One of the B12-associated loci, FUT2, has previously been associated with reduction in liver enzymes including alkaline phosphatase (ALP)  and cholesterol levels , increased risk of Crohn's disease , , psoriasis , retinal vascular caliber  and type 1 diabetes  and protection against Norovirus infection . These associations can be explained by the function of FUT2 in cell surface glycobiology as determinant of the Lewis antigen blood group. To evaluate pleiotropic effects of the identified B12 and folate variants, we screened the deCODE phenotype database, which contains information on the majority of common diseases and their associated risk factors (n=400), applying both multiplicative and recessive genetic models (P=3.5×10−6 after Bonferroni correction). We found that the FUT2 variant associated strongly with serum levels of ALP (P=1.1×10−73) and also with psoriasis (P=4.3×10−3) as previously reported. We also detected a strong association with serum levels of cancer antigen 19-9 (P=1.1×10−146), lipase (P=2.2×10−24) and suggestive association with bone mineral density (BMD) (P=1.3×10−5) with the B12-increasing allele decreasing ALP levels, increasing the serum levels of the cancer antigen 19-9 and lipase and increasing the risk of developing low BMD (osteoporosis) (Table S11). An increase in serum lipase is associated with Crohn's disease , but the causal link is unclear. The increased risk for low BMD observed for the FUT2 variant may be secondary to reduced ALP activity that might be a reflection of reduced bone remodeling. When applying the recessive model to the B12 and folate variants we found suggestive associations of the FUT6 variant with abdominal aortic aneurysm (AAA) and of the folate-associated variant in MTHFR with thoracic aortic aneurysm (TA). In both cases the effect of the B12- or folate-increasing allele was protective (Table S11). These associations could be mediated through the effect of these variants on B12 and folate levels as reduced levels of B12 and folate have been linked to the development of aortic aneurysm .
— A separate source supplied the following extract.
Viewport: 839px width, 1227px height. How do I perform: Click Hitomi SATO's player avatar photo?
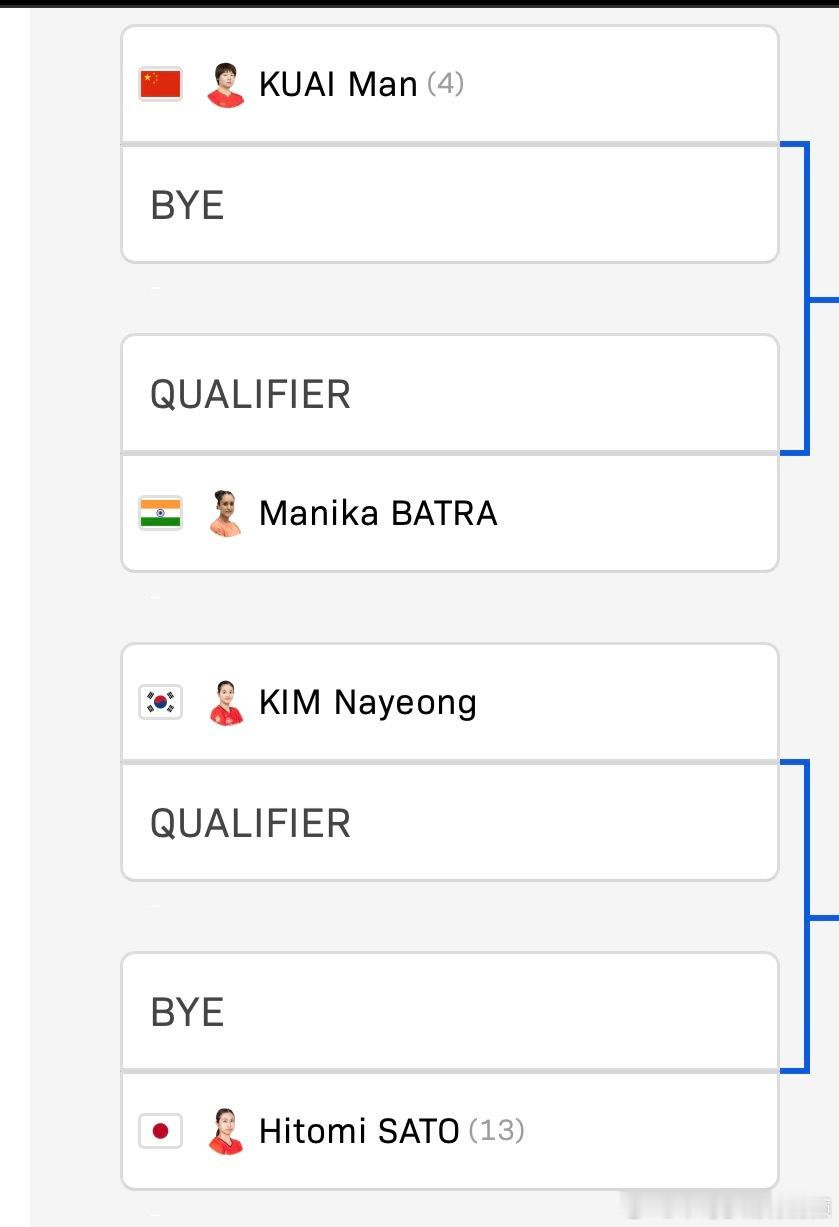tap(226, 1131)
Here we performed association analyses of up to 22.9 million SNVs, identified through WGS and WES, in up to 45,576 individuals to identify and characterize genetic variation influencing population diversity in serum levels of B12 and folate. We discovered five novel loci that associate with serum B12 levels and one novel locus for folate levels and replicated the six reported B12 loci and one folate locus. In addition, we identified five novel secondary independent signals at both the new and previously reported loci. The fraction of variance in serum B12 or folate levels explained by the identified variants is estimated to be 6.3% for B12 and 1.0% for folate (Text S1). Of the identified SNVs, both common and rare, we find that a large fraction (13 of 18) is represented by coding variants which is an unusually high fraction of coding variants compared to previous GWAS for other traits. Furthermore, of the 13 loci that associate with serum B12 and folate levels the genes at 11 of them can be directly linked to the current understanding of B12 and folate metabolism such as absorption, transport or enzymatic processes and one (FUT6) has potential links with these processes (Figure 3). Only CLYBL has a function that cannot be directly related to these pathways. Specifically, eight loci are involved in transporting B12 and folate between different tissues, four of them TCN1, FUT2, FUT6 and TCN2 as co-factors or regulators of co-factors necessary for the transport and the other four, CUBN, CD320, ABCD4  and FOLR3 as membrane transporters actively facilitating membrane crossing. MUT and MTHFR catalyze enzymatic reactions in the OCM where MMACHC and MMAA are involved in co-enzymatic processes (Figure 3). Moreover, we note that of the 13 genes, two (TCN2 and CD320) are known and two (MUT and MMAA) are suggested to interact in vivo  (Figure 3). Together with the high fraction of coding mutations these data indicate that the target genes at all of the loci have been identified.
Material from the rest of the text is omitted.